27. Special Topics in Calamity Physics, by Marisha Pessl. Finished March 30. 10 days.
Liked the first 50 pages, hated the next 45 pages, liked the last 100 pages. Once you figure out how the author is going to twist the story on the protagonist, it becomes interesting again. A look at deception, charisma, and conspiracy theories. Not really, but that's how I saw it.

28. The Market, by JM Steele. Finished March 30. 2 hours.
What happens when being well-liked and popular overtakes everything else? YA Novel. Pretty great.

29. Alice in the Know, by Phyllis Reynolds Naylor. Finished April 1. 3 hours.
30. Alice on Her Way, by Phyllis Reynolds Naylor. Finished April 2. 3 hours.
31. Dangerously Alice, by Phyllis Reynolds Naylor. Finished April 3. 2 hours.
32. Almost Alice, by Phyllis Reynolds Naylor. Finished April 3. 2 hours.
These are the newest offerings in the Alice series, which I really loved in high school. I always thought the author did a great job of portraying the reality of life as a girl. But now that Alice is an older teenager, it didn't feel as real to me because of the level of sexual activity she has. That wasn't reality for me and my friends in high school. They made me uncomfortable. Don't read them unless you want all your illusions about the innocence of the Alice character to be shattered. Good writing, though.

33. High Dive, by Tammar Stein. Finished April 3, 3 hours.
YA Novel about learning to open yourself up to new experiences and new people and not being so afraid of losing control. It's a good lesson for me to learn.

34. The Uncommon Reader, by Alan Bennett. Finished April 5, 1 hour.
A short read. My grandma made me read it on vacation, but I was glad she did. A cute speculative look at what a newfound love of reading would do to the Queen of England.

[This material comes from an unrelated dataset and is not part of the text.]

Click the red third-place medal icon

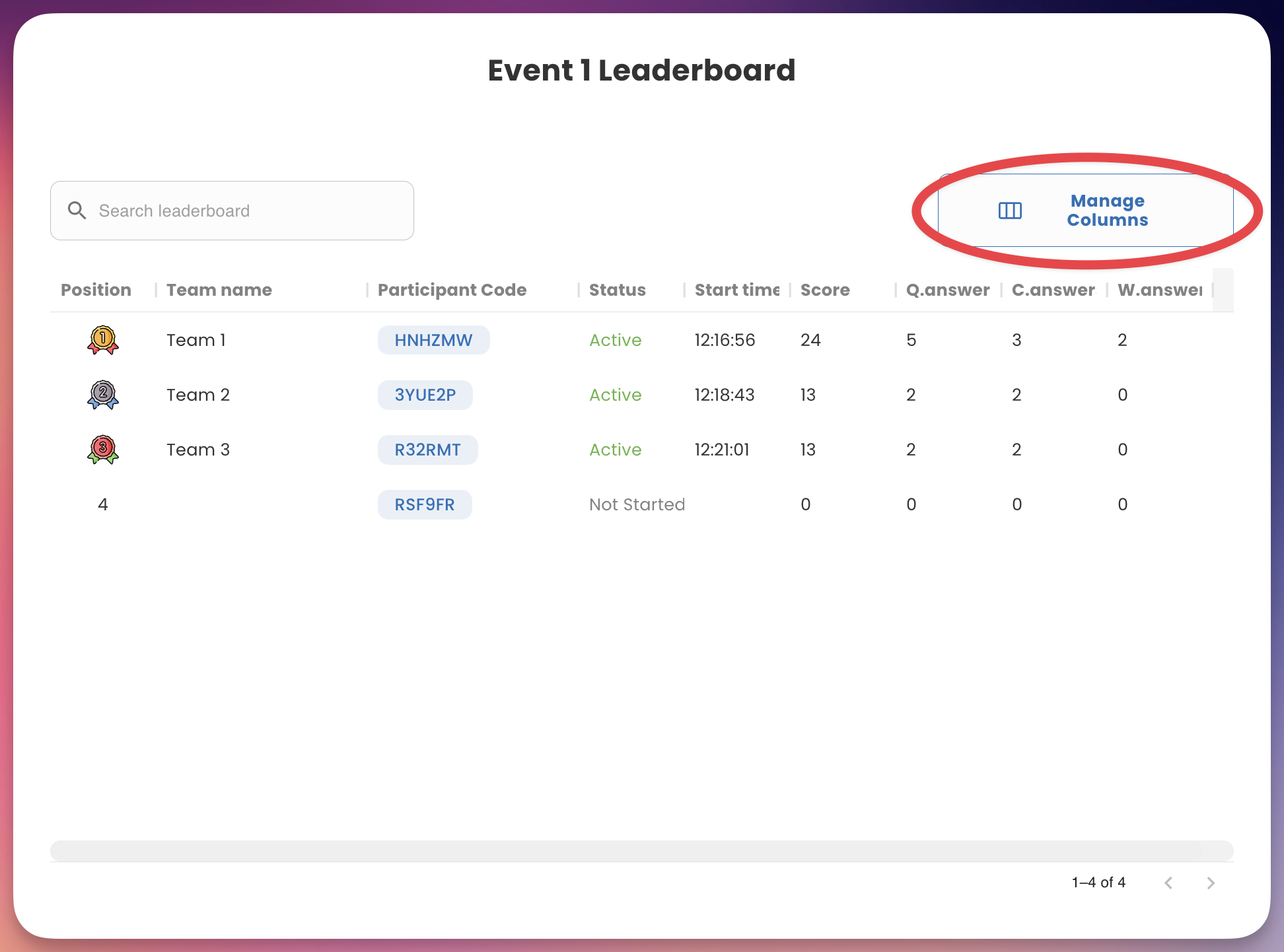(102, 450)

35. Hot Water, by P.G. Wodehouse. Finished April 6. 1 week.
Good old Wodehouse. He never fails to make me laugh out loud through the last half of his books. Loved it!

36. The Yiddish Policeman's Union, by Michael Chabon. April 8. 2 days.
Well-written, but it didn't grab me by the first page like Kavalier and Clay did. The last hundred pages were fabulous. I love the relations he builds between his characters.

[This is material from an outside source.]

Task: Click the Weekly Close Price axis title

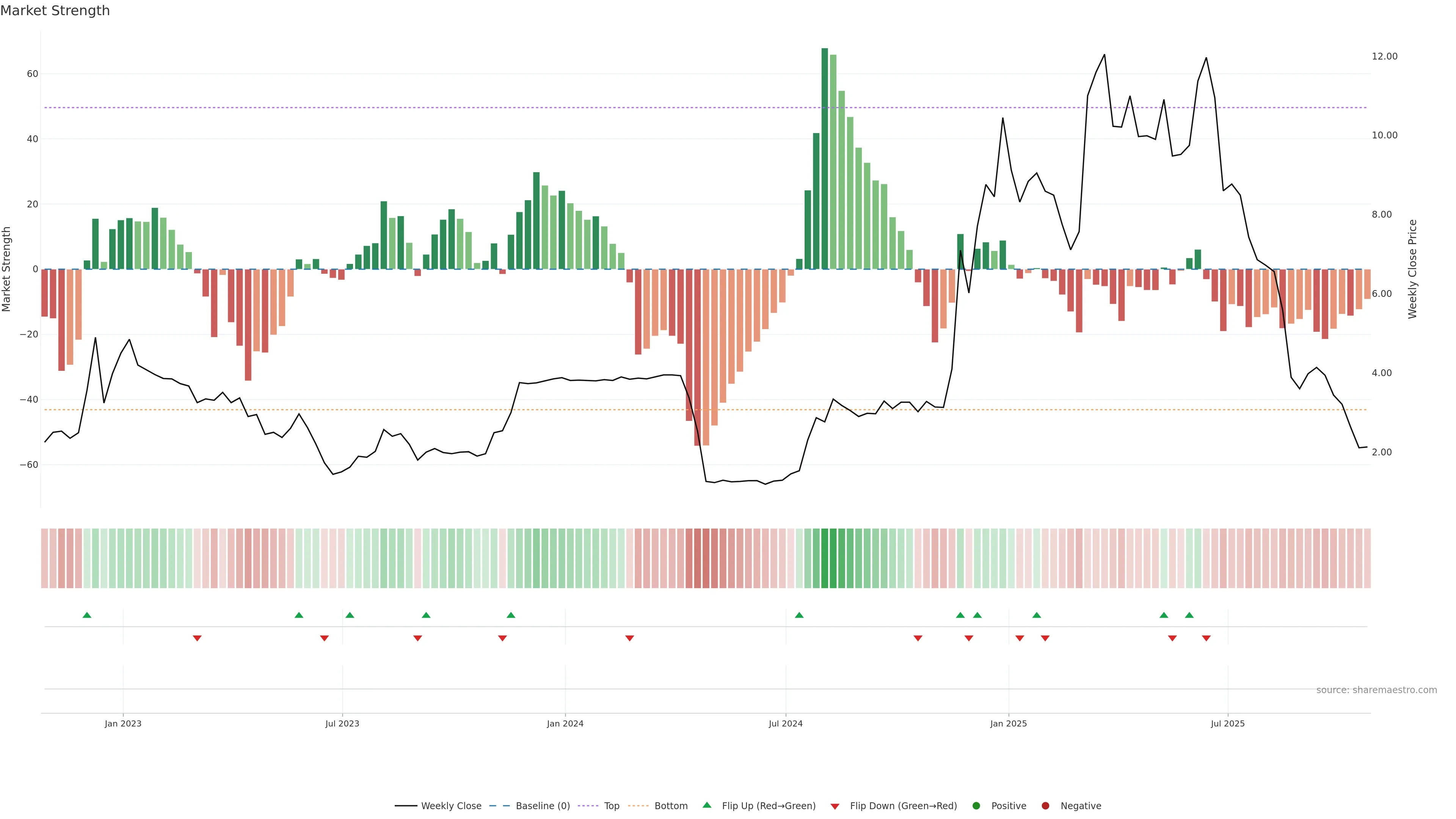Action: [x=1412, y=269]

37. The Final Solution, by Michael Chabon. April 9. 2 days.
Chabon's attempt to popularize books written in the style of Sherlock Holmes. I didn't much like it. Luckily, it was short.

38. The Winter of our Discontent, by John Steinbeck. April 12. 2 days.
What happens when the desire to be wealthy overtakes all other moral considerations? What happens when your moral center comes back? Good read. I've always liked Steinbeck. Except for The Grapes of Wrath. Even though that's his most famous work, I couldn't get into it. I love East of Eden, though.

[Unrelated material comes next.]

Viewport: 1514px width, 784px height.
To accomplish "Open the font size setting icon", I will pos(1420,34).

39. http://en.wikipedia.org/wiki/The_Mysterious_Edge_of_the_Heroic_World, by E.L. Konigsberg. April 17. 1 day.
Eh. It was okay. Not the same caliber as her Newberry-winning books or some of her others. It tied into another one I've read that she wrote (but whose plot I've completely forgotten), but doesn't stand well on its own.

40. The Edible Woman, by Margaret Atwood. April 22. 5 days.
I love Margaret Atwood. The Handmaid's Tale was hugely impressive. This one was too. A woman's fight to not have her personality subsumed by her fiance's. Atwood always writes so well about feminist issues.